◆ **Exercise brief**: What lines of the data hold the string "computer"? Pull each one out.

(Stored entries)

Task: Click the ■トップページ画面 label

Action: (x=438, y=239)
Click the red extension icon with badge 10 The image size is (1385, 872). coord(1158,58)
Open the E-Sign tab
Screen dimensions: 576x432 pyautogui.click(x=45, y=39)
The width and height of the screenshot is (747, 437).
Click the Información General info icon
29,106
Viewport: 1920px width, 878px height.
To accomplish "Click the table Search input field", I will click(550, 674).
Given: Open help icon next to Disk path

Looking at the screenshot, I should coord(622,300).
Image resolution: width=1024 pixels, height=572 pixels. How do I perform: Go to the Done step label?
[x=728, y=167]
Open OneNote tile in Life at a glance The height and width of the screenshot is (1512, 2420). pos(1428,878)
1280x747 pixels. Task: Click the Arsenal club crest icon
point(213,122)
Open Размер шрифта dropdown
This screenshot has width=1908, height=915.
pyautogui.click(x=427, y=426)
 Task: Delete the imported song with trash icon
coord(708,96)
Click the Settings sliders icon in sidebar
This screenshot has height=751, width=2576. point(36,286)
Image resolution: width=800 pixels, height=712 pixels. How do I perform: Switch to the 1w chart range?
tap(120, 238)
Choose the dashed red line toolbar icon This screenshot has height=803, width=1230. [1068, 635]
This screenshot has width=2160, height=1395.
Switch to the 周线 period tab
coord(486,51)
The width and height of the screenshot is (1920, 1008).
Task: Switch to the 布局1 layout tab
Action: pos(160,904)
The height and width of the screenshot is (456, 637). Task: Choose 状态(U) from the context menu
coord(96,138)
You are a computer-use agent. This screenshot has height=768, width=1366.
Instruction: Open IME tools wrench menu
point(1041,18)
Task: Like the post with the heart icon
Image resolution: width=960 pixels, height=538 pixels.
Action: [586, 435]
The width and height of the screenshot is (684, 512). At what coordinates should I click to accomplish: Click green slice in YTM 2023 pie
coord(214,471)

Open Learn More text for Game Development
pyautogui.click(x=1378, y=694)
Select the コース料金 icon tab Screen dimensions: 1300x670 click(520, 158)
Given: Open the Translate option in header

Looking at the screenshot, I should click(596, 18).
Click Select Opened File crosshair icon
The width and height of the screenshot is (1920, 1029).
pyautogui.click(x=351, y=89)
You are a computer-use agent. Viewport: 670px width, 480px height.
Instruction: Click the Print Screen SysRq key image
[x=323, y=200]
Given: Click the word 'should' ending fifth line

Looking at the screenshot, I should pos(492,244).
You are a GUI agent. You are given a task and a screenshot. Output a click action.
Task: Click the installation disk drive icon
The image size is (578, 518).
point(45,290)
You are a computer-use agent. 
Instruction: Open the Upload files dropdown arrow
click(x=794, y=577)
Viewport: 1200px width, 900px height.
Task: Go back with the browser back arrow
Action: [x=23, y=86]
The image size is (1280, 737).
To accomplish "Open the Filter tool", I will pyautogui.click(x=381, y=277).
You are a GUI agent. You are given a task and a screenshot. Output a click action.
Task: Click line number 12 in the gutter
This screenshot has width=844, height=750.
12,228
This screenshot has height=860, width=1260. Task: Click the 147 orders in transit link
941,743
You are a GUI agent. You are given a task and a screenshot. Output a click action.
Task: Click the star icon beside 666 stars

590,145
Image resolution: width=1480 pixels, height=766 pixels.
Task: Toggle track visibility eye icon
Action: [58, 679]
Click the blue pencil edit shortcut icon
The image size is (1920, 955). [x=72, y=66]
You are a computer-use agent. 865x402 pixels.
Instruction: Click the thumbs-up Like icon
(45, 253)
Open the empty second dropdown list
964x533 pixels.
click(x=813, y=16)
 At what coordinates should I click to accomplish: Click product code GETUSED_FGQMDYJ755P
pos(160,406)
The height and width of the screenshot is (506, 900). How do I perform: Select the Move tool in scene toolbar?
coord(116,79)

◆ **Response to this task**:
You are a computer-use agent. This screenshot has height=768, width=1366.
You are a computer-use agent. Viewport: 670px width, 480px height.
You are a computer-use agent. 
You are a computer-use agent. 865x402 pixels.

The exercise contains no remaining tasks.